Женщина, немолодая уже, потерявшая возраст, долго благодарила, присматриваясь, что мы за люди, и высмотрела в одном из нас, как ей показалось, начальника. Упустить столь подходящий случай она не захотела и стала рассказывать, вроде жалуясь и не жалуясь, мол, как хотите, так и понимайте. Затем, видя наше удивление, она все-таки свернула на твердую жалобу и несколько раз назвала имя директора, виновного, по ее мнению, в этом безобразии.





Безобразие, конечно, было - что и говорить! - но когда я раздумывал об этой истории, она поворачивалась у меня своей стороной, не той, которая выставлялась для постороннего человека. Я примеривал ее к своему сибирскому мужику и видел, как он, недолго кряхтя, берет в руки топор и лопату, спускается во двор и где-нибудь в углу начинает сооружать то, что, простите, называется отхожим местом. Конечно, подобное место в кирпичных двухэтажных домах предусматривалось проектом в каждой квартире, устраиваемой на городской лад, но ивановский строитель, то ли из экономии материала, то ли от нехватки его, проектом почему-то пренебрег и вместо санузла оставил жильцам глухую каморку. И вот уже несколько лет люди мучаются: и во дворе ничего нет, и внутри укоротили. Женщина, которой мы помогли поднять ее груз на второй этаж, для вящей доказательности распахнула перед нами эту каморку, и таким нас ударило убедительным духом от стоящего за порожком ведра, что и от нас потребовалось на Поле Куликовом мужество, чтобы устоять на ногах.

Разумеется, можно бы и обойтись без этого, не очень приятного воспоминания, которое к тому же не совсем в строку юбилейным размышлениям, но что делать, если не шло оно у меня из головы?! Случись такое в любом другом месте, скоро бы, наверное, и забылось. Мало ли что не бывает на наших просторах! Но здесь, на Поле Куликовом!.. Здесь это вырастало в особый и неслучайный смысл, оторопь брала, как только вольно или невольно протягивалась связь через шестьсот лет (через шестьсот лет!!!) от великой жертвенной битвы к этому пустяку. Что за люди мы, русские, есть ли мы еще в том духе и зерне, которые были заложены в нас при рождении нации, и где пролегали столбовые дороги наши, если миновали они это Поле, назначенное нам в судьбу? И что в конце концов стало нашей судьбой - не эти ли, как в насмешку, состряпанные с укоротом каменные дома на святой земле, в которых живут незнакомые и непонятные люди? Неужели ничего не передалось им от самой земли?

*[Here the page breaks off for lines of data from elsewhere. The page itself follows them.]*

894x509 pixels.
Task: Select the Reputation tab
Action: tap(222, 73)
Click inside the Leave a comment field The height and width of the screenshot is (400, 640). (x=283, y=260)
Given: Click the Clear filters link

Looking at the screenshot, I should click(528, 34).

Вспомнилось еще, кстати, как однажды было сказано при мне: «Россия вся от начала состоит на вопросительных знаках, а народ только тем и занят, что выправляет их в восклицательные».

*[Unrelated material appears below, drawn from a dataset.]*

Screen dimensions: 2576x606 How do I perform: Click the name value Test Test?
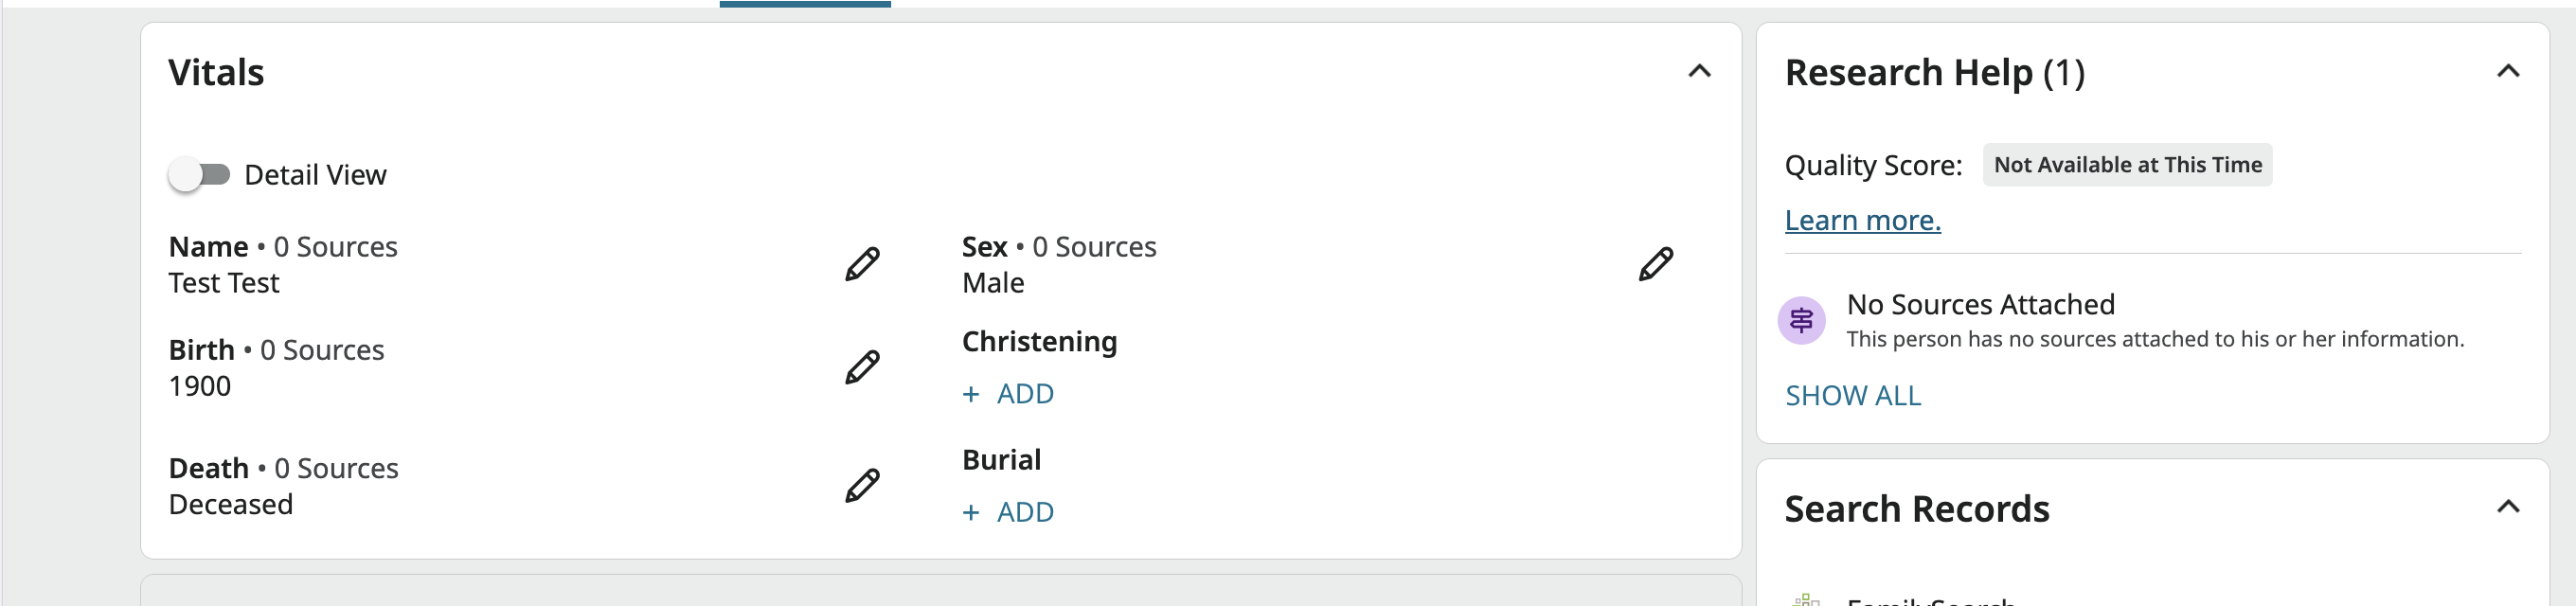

Нет, не поехать снова на Поле Куликово никак было нельзя...

...Юбилейные торжества уже отшумели; Поле, когда мы подъехали вечером, лежало в тихой полутьме. Мне показывали: вот здесь, справа от дороги, была стоянка для машин - многие сотни автобусов и машин стояли впритык друг к другу. Вон там приземлялись десантники, вон оттуда давали салют. Здесь трибуны. Вот тут, перед памятником, выстроились войска. Там везде мы. И там, и там, и там. Тысяч пятьдесят нас было, не меньше. Мы тут такое грянули под салют «ура»!..

То, что праздник по всем понятиям вышел за рамки дежурного календарного юбилея, видно было даже и по телепередачам, по газетам. Воинские почести, искренние, неказенные слова с трибун, ненапускное воодушевление собравшегося со всех концов России народа. Большая группа москвичей пешком прошла по тем самым дорогам, по которым двигалось на Поле ополчение князя Дмитрия. В торжественной музыке оркестра, в марше знаменосцев, в чеканном шаге нынешних воинов, в наполненной величием и скорбью минуте молчания, во множестве лучших лиц, призванных, чтобы составить одно русское лицо, и во множестве душ, чтобы явить одну спасенную и верующую душу, в картине святой земли, из которой, как нерукотворные, взошли и поднялись в честь вождей и боев Куликовской битвы духоносные памятники - во всем этом русский человек слился с Отечеством и обрел историю, вспомнил свое неотмененное имя. После победы Дмитрия Донского на этом Поле средневековая Европа с удивлением узнала, что русичи живы, она полагала, что за полтора века рабства они полностью поглощены Ордой и стали ордынцами; в наше время, напротив, Европа постоянно твердит о русских, а сами мы, словно связанные обетом, нечасто и с оглядкой обращаемся к своему национальному названию.